Caching sounds fine, and it is a very potent method. Nevertheless, I avoid using it until I have almost no other options left, and no good ones. You now have to manage that cache, introduce a potential for hard to debug and rare runtime timing errors, and add a lot of complexity. For me, adding caching should come at the end, when the whole project is finished, you exhausted all your architecture options, and you still need more speed. And I'll add some big warnings, and pray I don't run into too many new issues introduced by caching.

It's better for things that are well isolated and definitely completely "inside the box" with no apparent way for the effects to have an effect outside the module, but you never know when you overlook something, or when some later refactoring leads to the originally sane and clean assumptions to be made invalid without anyone noticing, because whoever does the refactoring only looks at a sub-section of the code. So it is not just a question of getting it right for the current system, but to anticipate that anything that can go wrong might actually indeed go wrong, if I leave enough opportunities (complexity) even in right now well-encapsulated modules.

I mean, it's like having more than one database and you have to use both and keep them in sync. Who does that voluntarily?

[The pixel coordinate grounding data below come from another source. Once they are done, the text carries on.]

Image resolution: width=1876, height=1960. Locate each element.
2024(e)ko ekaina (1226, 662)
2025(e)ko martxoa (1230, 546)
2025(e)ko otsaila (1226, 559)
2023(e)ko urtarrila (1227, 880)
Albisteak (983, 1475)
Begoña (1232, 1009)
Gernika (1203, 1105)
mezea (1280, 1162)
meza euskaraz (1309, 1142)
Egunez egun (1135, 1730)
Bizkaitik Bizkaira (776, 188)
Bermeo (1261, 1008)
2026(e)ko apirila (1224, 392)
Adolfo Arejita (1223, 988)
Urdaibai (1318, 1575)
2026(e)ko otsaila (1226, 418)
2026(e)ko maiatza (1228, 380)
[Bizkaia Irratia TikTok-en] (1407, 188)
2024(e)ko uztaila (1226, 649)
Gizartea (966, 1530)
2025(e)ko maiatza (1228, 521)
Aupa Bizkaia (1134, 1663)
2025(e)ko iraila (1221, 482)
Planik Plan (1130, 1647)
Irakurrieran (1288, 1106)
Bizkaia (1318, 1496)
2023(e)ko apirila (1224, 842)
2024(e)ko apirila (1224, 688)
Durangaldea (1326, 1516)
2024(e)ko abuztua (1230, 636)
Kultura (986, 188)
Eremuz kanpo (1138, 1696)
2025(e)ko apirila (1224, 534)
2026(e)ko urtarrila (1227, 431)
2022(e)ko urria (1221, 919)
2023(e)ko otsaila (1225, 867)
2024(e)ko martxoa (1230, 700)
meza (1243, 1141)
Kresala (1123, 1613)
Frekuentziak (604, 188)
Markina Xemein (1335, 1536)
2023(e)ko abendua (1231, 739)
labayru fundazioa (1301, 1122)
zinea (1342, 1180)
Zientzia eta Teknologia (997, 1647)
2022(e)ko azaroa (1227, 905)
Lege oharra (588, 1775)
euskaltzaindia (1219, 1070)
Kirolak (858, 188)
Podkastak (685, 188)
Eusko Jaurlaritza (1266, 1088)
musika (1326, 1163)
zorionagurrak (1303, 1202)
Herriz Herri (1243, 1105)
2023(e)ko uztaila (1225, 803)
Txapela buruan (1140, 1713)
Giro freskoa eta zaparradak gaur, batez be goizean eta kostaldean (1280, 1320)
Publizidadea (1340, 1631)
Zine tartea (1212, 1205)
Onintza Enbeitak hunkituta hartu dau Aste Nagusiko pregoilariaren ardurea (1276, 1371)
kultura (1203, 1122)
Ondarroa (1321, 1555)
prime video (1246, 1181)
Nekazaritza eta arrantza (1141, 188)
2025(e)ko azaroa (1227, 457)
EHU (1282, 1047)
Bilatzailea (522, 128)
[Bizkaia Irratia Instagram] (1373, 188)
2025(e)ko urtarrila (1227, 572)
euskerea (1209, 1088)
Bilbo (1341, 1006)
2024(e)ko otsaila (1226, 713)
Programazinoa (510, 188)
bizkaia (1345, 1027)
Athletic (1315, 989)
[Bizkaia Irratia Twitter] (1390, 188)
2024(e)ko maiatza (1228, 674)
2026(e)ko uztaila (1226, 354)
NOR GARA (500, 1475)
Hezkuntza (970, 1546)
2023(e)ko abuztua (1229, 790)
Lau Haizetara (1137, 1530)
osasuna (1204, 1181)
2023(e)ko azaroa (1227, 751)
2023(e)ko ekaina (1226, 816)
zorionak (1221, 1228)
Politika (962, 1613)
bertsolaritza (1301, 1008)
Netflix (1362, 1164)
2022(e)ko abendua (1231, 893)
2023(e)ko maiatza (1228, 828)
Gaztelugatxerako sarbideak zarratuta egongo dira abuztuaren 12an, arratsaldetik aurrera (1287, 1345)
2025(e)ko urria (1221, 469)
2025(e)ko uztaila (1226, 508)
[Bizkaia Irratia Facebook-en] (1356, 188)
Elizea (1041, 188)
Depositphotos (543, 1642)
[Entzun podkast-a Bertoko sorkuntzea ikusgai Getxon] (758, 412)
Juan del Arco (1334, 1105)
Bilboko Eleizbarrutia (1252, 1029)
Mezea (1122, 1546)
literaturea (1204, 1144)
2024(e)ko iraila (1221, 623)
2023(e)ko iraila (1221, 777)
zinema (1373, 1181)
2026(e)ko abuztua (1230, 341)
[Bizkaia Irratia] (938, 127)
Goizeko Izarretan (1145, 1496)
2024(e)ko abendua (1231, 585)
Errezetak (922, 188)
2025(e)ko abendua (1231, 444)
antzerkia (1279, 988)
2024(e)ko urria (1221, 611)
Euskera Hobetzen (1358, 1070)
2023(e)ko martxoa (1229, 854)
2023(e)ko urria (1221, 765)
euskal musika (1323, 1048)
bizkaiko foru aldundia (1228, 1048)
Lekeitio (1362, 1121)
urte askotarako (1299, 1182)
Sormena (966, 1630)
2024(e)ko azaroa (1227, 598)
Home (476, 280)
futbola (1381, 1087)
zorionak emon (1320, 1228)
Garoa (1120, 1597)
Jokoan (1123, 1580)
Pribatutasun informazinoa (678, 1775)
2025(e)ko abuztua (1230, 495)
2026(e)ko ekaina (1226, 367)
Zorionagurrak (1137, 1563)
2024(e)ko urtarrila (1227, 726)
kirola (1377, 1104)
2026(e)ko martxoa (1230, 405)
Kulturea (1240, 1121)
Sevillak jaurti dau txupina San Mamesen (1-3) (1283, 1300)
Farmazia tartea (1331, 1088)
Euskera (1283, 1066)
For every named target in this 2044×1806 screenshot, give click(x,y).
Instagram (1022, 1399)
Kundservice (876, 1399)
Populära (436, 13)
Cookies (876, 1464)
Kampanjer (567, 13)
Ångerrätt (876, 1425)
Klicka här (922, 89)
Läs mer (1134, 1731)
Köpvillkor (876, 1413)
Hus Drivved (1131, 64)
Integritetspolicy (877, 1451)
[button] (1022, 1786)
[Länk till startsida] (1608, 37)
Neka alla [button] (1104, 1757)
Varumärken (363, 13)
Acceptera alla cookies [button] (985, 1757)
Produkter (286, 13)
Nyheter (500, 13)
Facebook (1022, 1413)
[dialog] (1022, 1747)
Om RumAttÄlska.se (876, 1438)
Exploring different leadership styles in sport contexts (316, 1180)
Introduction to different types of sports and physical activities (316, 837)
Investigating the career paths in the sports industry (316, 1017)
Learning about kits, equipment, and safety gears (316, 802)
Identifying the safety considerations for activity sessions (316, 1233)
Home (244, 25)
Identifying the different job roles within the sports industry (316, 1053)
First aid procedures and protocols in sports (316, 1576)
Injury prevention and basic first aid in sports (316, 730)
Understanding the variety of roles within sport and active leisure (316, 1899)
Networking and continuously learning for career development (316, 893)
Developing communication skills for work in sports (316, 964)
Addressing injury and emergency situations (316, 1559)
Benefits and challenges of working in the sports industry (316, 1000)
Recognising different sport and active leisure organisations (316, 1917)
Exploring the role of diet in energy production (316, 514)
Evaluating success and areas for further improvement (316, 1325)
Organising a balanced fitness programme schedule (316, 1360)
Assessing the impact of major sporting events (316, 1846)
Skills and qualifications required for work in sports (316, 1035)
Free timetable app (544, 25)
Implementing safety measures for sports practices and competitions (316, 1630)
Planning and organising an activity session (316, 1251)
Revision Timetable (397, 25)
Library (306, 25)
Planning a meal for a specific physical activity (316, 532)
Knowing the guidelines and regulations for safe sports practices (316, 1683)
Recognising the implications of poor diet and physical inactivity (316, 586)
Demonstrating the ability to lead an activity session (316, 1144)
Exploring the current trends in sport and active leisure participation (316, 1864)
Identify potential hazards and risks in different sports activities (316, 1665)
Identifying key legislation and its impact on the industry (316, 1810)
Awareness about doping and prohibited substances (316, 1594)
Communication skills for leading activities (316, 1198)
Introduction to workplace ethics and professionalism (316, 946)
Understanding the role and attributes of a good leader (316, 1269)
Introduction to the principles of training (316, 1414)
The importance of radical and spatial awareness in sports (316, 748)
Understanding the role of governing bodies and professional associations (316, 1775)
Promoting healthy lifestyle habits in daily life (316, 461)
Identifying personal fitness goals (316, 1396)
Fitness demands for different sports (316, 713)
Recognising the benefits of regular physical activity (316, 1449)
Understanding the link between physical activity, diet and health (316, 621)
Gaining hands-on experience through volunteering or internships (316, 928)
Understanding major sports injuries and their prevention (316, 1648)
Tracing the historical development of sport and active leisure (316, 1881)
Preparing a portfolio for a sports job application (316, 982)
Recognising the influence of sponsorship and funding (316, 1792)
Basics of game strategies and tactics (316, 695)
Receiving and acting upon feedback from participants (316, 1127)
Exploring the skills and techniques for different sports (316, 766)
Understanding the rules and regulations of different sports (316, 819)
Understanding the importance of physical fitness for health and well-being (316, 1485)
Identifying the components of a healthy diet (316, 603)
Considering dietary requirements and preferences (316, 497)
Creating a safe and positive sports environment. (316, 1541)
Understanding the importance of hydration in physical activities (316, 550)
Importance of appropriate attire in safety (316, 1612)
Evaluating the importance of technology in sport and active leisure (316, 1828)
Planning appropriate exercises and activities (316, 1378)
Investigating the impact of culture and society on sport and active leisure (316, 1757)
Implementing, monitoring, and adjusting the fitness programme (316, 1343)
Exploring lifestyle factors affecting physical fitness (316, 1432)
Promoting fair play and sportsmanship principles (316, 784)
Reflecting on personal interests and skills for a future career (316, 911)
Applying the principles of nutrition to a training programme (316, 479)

There's already caching inside many of the lower levels, from SSDs, CPUs, to the OS, and it's complex enough already, and can lead to unexpected behavior. Adding even more of that in the app itself does not appeal to me, if I can help it. I'm just way too stupid for all this complexity, I need it nice and simple. Well, as nice and simple as it gets these days, we seem to be moving towards biological system level complexity in larger IT systems.

If you are not writing the end-system but a library, there is also the possibility that the actual system will do its own caching on a higher level. I would carefully evaluate if there is really a need to do any caching inside my library? Depending on how it is used, the higher level doing it too would likely make that obsolete because the library functions will not be called as often as predicted in the first place.

There is also that you need a very different focus and mindset for the caching code, compared to the code doing the actual work. For caching, you look at very different things than what you think about for the algorithm. For the app you think on a higher level, how to get work done, and for caching you go down into the oily and dirty gear boxes of the machine and check all the shafts and gears and connections. Ideally caching would not be part of the business code at all, but it is hard to avoid and the result is messy, very different kinds of code, dealing with very different problems, close together or even intertwined.

2 days ago | parent | prev | next [-]
[deleted]
nativeit 2 days ago | parent | prev [-]

> I often wonder how much of this is attributable to the training data...

I'd reckon anywhere between 99.9%-100%. Give or take.